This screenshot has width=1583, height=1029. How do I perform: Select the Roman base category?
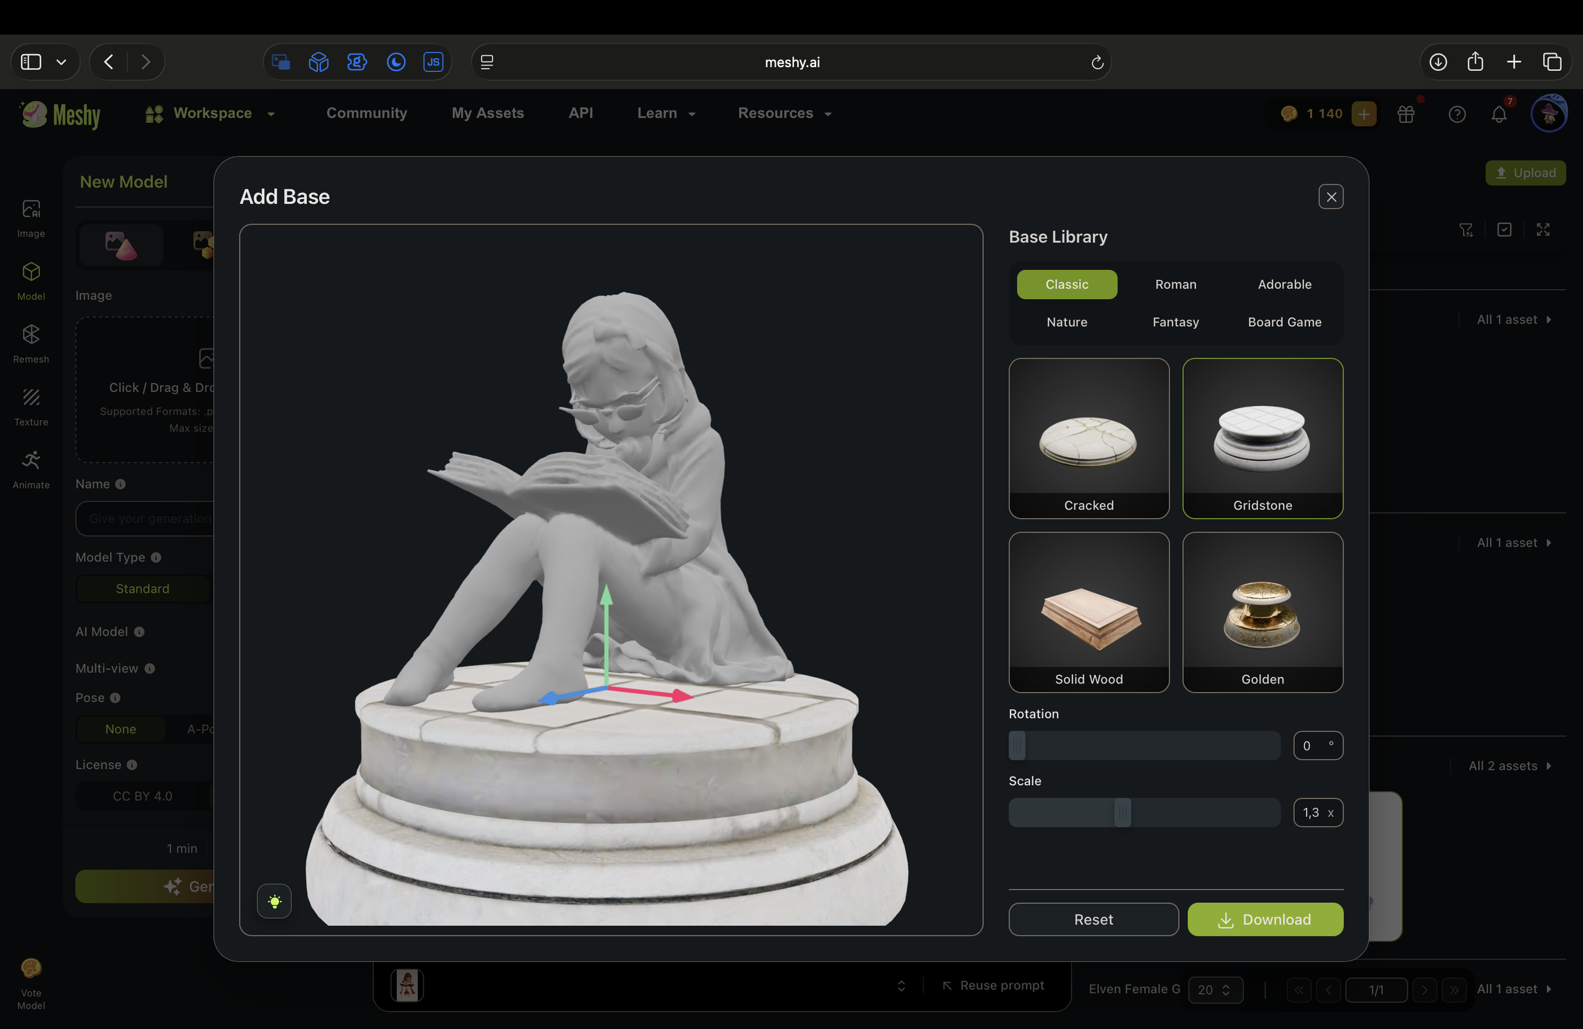pyautogui.click(x=1175, y=284)
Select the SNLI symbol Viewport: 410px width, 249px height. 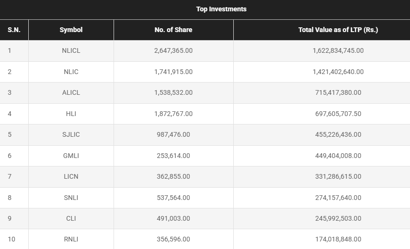tap(71, 198)
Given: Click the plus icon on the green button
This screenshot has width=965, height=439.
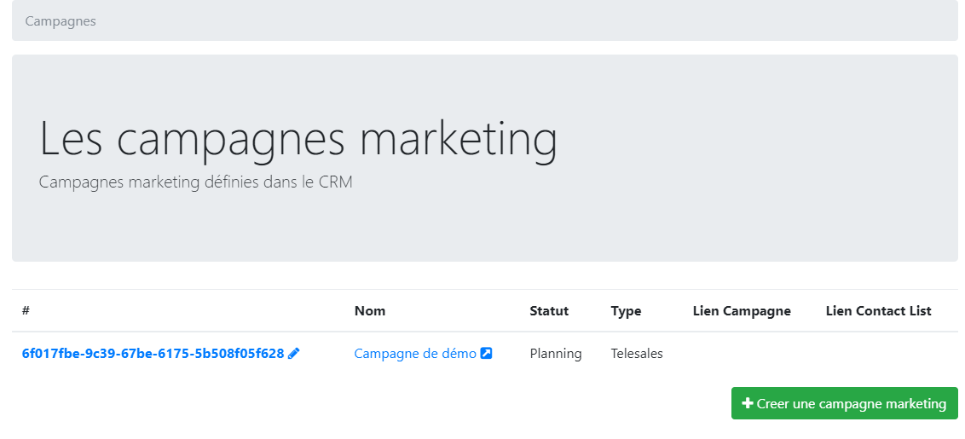Looking at the screenshot, I should pyautogui.click(x=748, y=404).
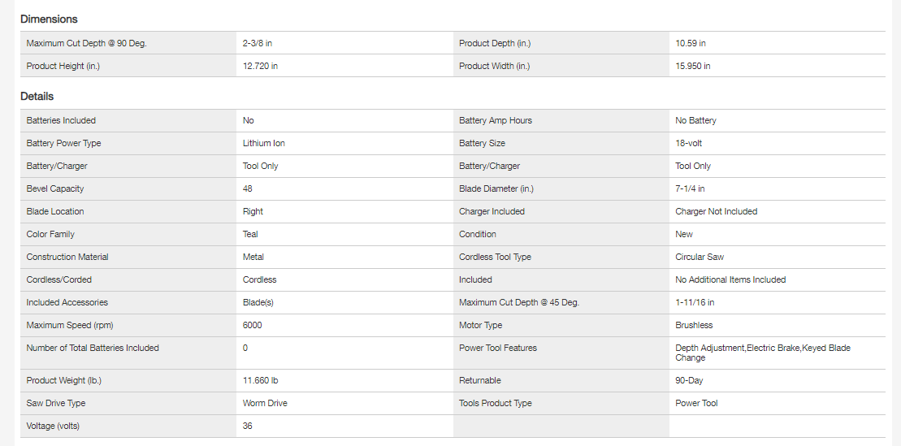Click the 2-3/8 in cut depth value

[x=258, y=43]
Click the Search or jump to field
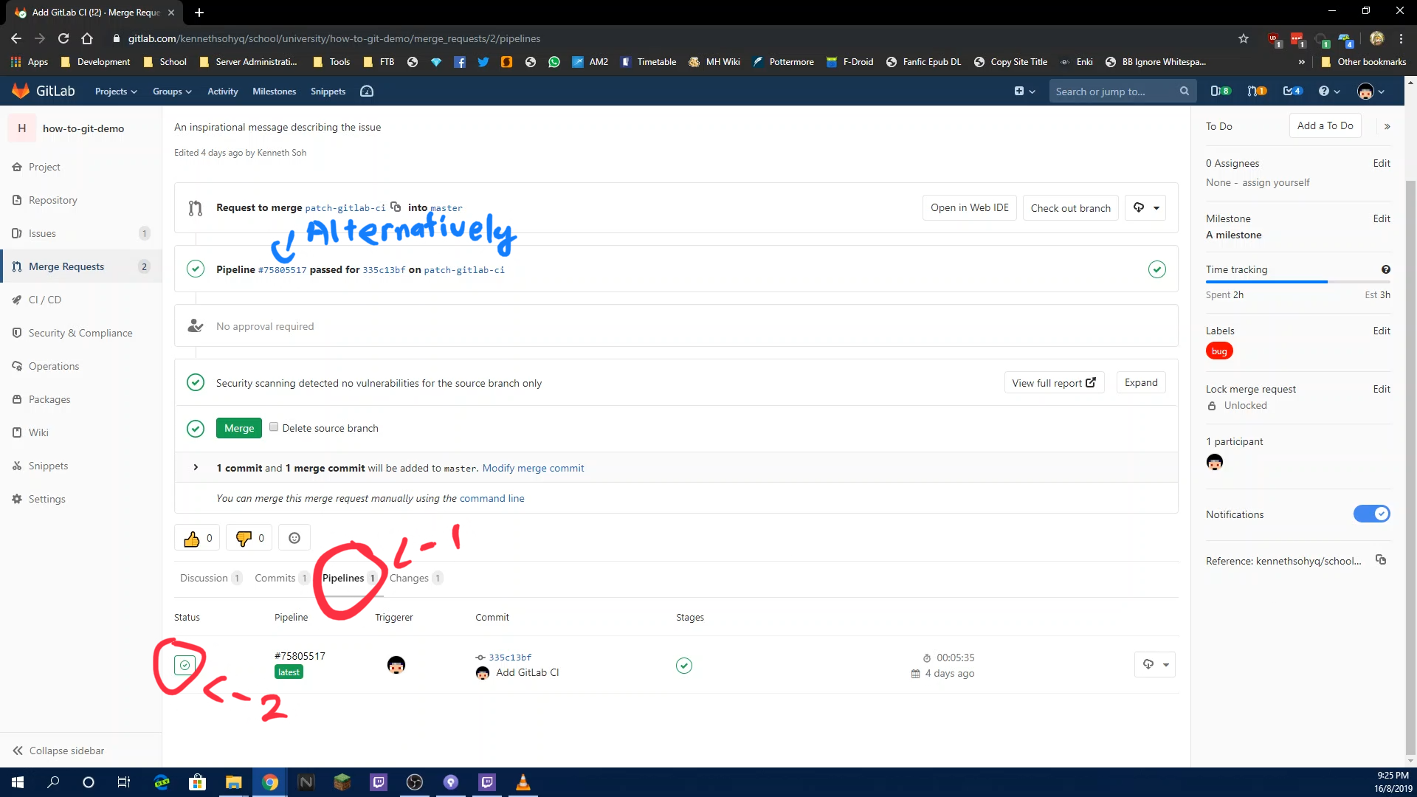Screen dimensions: 1417x797 click(1114, 91)
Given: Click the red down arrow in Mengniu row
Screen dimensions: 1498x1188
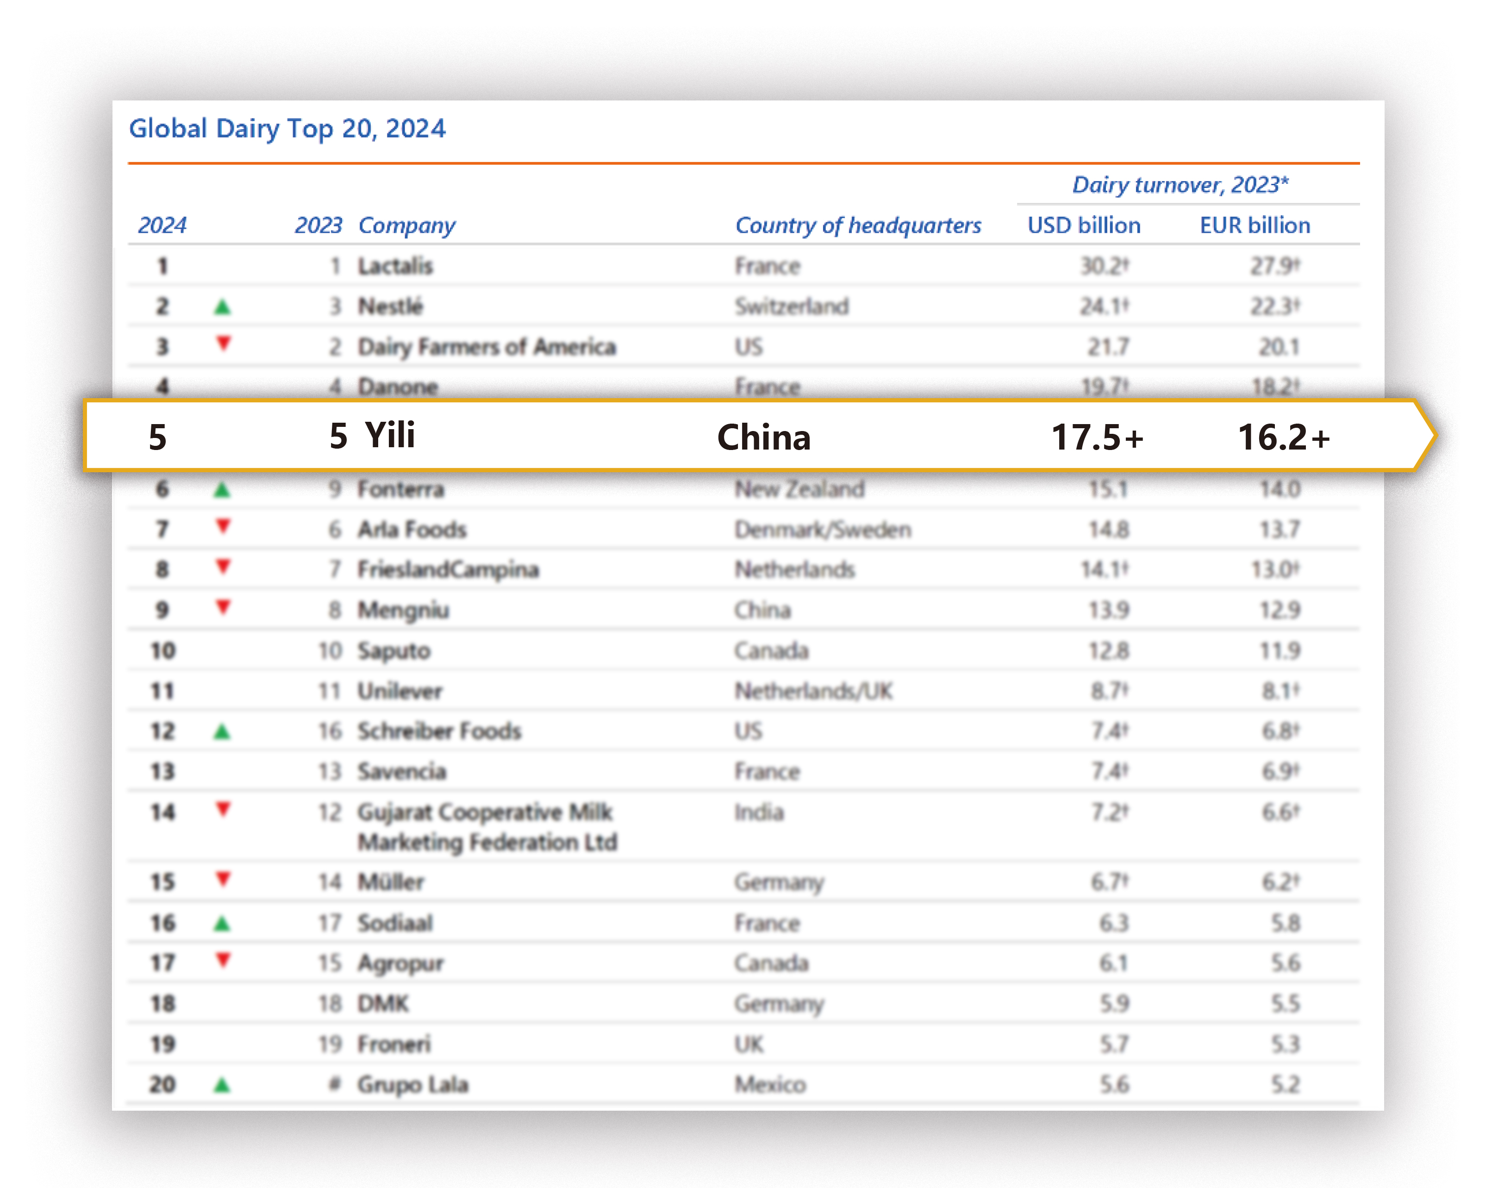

*****

= Exercise instructions =
Please format the part of the entries that opens with the line containing "Click the Search or jump to field" and runs through the end of the entries as a numbered list, skipping any blank lines and leaving the pictures out.

= Solution for this exercise =
1. Click the Search or jump to field
2. Screen dimensions: 1417x797 click(1114, 91)
3. Given: Click the red down arrow in Mengniu row
4. Screen dimensions: 1498x1188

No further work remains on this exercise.